Empat Puisi An Najmi di Posmetro Prabumulih edisi 14 September 2015

An Najmi
takdir kota yang bercerita

hidup di kota kecil ini memang bukan pilihan kita,
melainkan takdir, yang diangkat dari prakisah,
penuh pergulatan, intrik,
  layaknya dongeng rama dan shinta, tentang cinta, cinta dan cinta.
libas dalam suka dan duka.
lalu, kita tersenyum pada alur ceritanya, yang melegenda,
jadikan saksi sejarah terciptanya kehidupan diabad paling abad,
saat uterus menggumpal daging dan diberi nyawa,
benarkan tanda kehidupan nyata, kita pun bertahta,
melanjutkan kisah pengepala, yang disebut ayah dan bunda, "aduh, so sweet-nya"
ya, ya, ya, walau masih tentang hal yang sama, bertengger di ronarona lembut,
bahkan tak jarang berwarna tua, memerah darah, "ah itu biasa", katanya sih, tanda kasih juga sayang, asal jangan saling tendang, terkam.
                      awas! ada komnas HAM!

Prabumulih , 12 September 2015


yang terkabar dan terbakar

ada yang hilang dari setangkai seyum tuhan,
dari licak laku hidup yang tak direstui,
betapa tidak, hati yang semestinya tumbuh putih,
kini tertebang berserakan, serak, tak hadirkan hidup sejatinya hidup,
lepaskan sebenarnya tuju, kita yang rapuh lapuk bak pohon kelapa tua,
                                 habiskan riwayat sebelum kiamat,
otak cacing yang mengliat, mengaku hadirkan subur,
padahal menjadi belatung busuk pada tangkai dahan yang lepas, bebas.
di gerak tak beraturan, meliuk dedaun soak tak mampu melambai, jatuh ke selokan, bekas sisa pendosa yang buang hajat sembarang,
saat hati kian tercacah pada tak jelas arah, timpang.
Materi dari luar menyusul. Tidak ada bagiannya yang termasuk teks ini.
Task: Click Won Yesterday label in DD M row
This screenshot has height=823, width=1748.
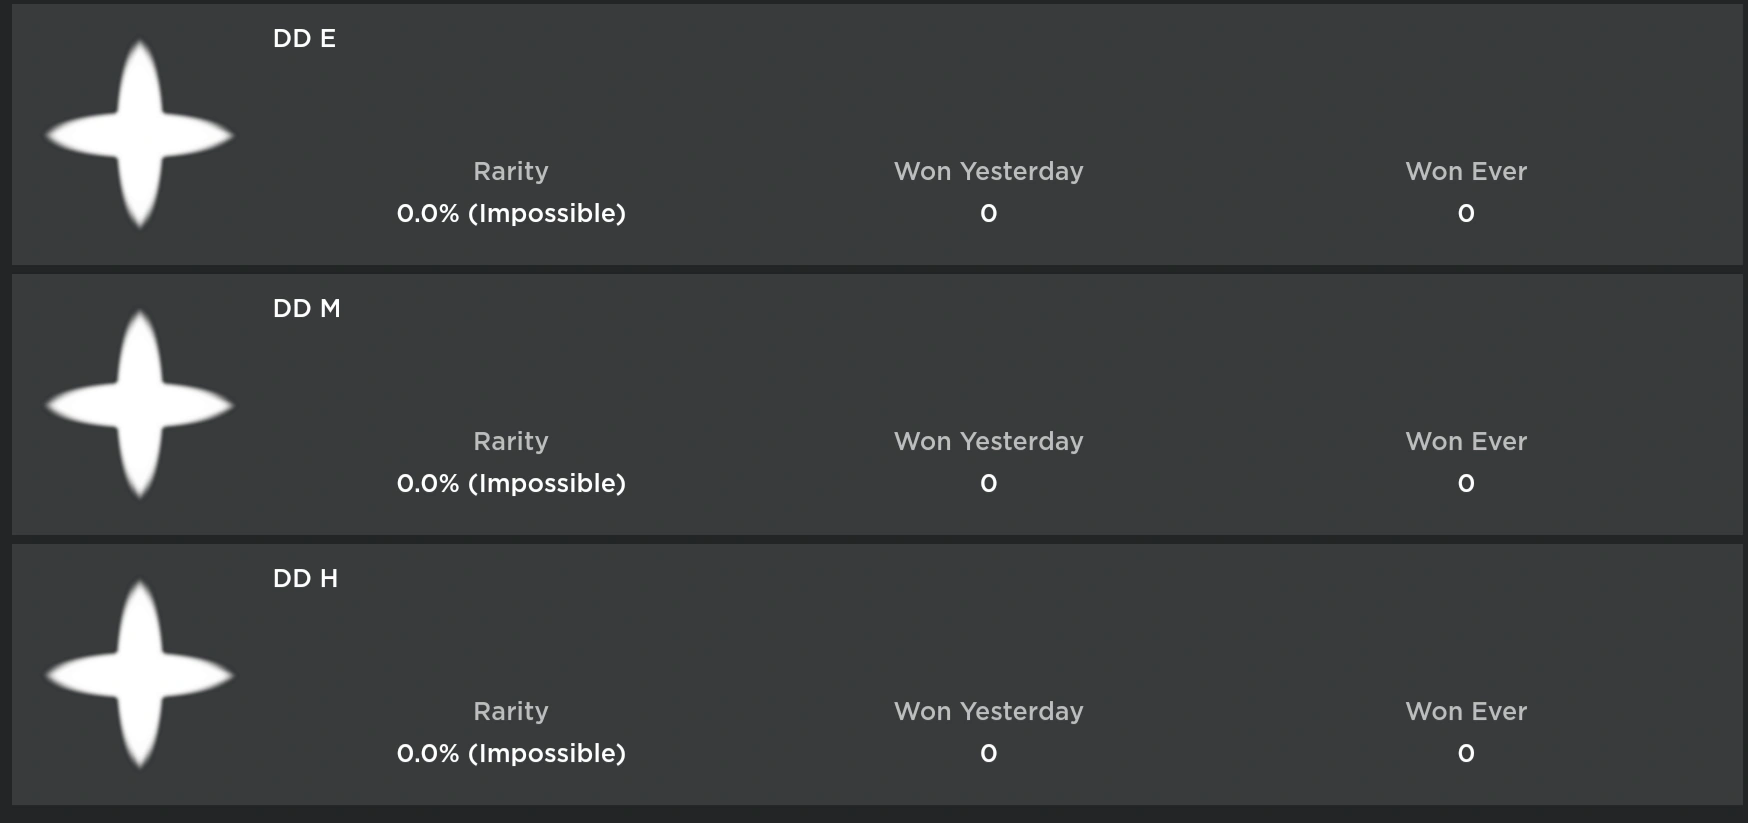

Jatuh ke lembah shirooth,
dan dikutuk, takut hanya sekedar takut, pada seru petir hadirkan gemetar, gertak gentar, tapi diabaikan, anggapan angin lalu hanya tiupan, bukan peringatan, tipuan. Taukah kita arti sebuah kebinasaan, hadir bersama qubro, sang dewa sepi,  entah langit yang tak pandang sikap, atau kita yang pura-pura membuta, sajiannya terabaikan, tulangtulang mengelupas, sebelumnya hadirkan kebas, tandai lemah, tubuh yang dicipta tak ada daya, segenggam asa biasa-biasa saja, hancur di prioritas terendah. hilang gagah

Prabumulih, 11 September 2015


Kepada Yang Kosong


kemana kita harus tengger pada senyamannya dahan,
sedangkan pohon yang kita tanam hanya sebesar biji zarah,
belum kembang, atau berbuah, mimpi yang kita sebut khayal,
teriakan misi sejagat alam, tapi visi baru sehasta kukang, oh begitu malang, 
kita hanya bisa gelenggeleng kepala, mengangguk ceria,
pada hasrat yang sukar ditebaknya, di deburan ombak garang terpancar,
kadang di liur hina hidup bersembunyi caci, lepas kodrat tapi tak mampu berbuat,
jadi, ya terselahlah, dari pada bawa angin ribut, porakporandakan hidup,
hidup yang sudah hancur malah tambah bau kucur, ah loe sok bijak aja!
besok jangan lupa renung diri, jangan lupa matikan tv, bbm, kunci pintu,
agar tau betapa dekatnya kau dengan kesunyian, sepi seperti kuburan,
untung tak ada izrail.

Prabu, 2015


Kidung Kebahagiaan


Sayang, lihatlah temali yang ku ikatkan ke bulu mata lentikmu,
junjung derajat tertinggi, mahal harga,
tak ada tara, bawakan angin sejuk serupa salju,
dingin tapi tak kunjung beku,
mencair dengan hasrat menggebu,
sudah setahun lalu,
perencanaan itu muncul seiring kuatnya medan gaya berintonasi,
tepat di bibir kecil yang berikrar pasti,
akan kucari indung dari wujud kebahagian,
bersama hari yang kutatar rapi,
masa-masa tak bertepi, kupasang perisai tercangih,
agar kau tak berlari lagi,
Sayang, bulan itu takkan lama lagi,
musim kering itu pasti akan berganti,
bersihkan mata hati,
aku dan kau tak terganti di musim baru,
semi yang menyatu

Prabumulih, 2015


An Najmi lahir di Inderalaya 23 tahun lalu, Alumni Politeknik Negeri Sriwijaya 2012 Jurusan Administrasi Bisnis. Karya puisinya pernah di muat di Detak Pekanbaru, Sayap Kata, Metro Riau, Xpresi Riau Pos, Tribun Sumsel. bergiat di Competer, sekarang menjadi ketua Competer-sumatera selatan, Palembang.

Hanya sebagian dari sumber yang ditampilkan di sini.